_EXERCISE_.
Set down the lines of the records below, everything from the line containing "Viewport: 205px width, 155px height." through the end of the records, both ends included, unchanged. Leave the pictures out of your answer.
START GIVEN ENTRIES
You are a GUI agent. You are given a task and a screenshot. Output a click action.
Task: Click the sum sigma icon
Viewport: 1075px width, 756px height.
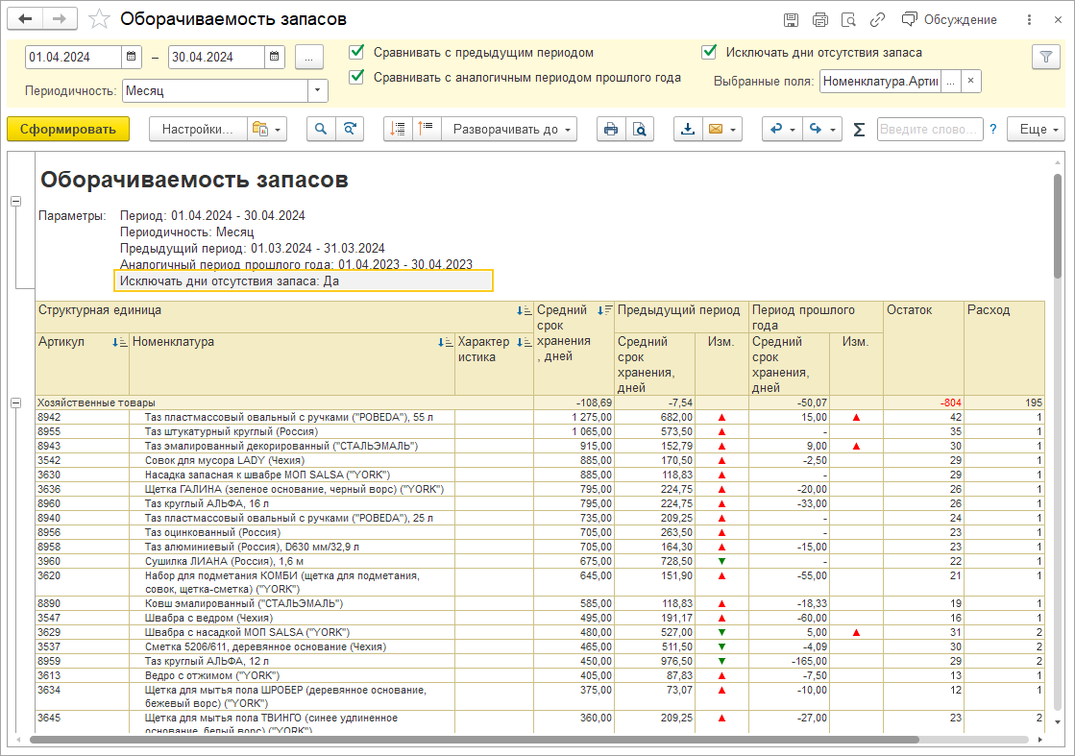859,130
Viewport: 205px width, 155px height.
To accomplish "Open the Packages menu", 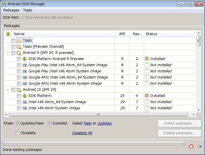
END GIVEN ENTRIES
_ANSWER TO THE EXERCISE_.
Viewport: 205px width, 155px height.
To accomplish "Open the Packages menu", 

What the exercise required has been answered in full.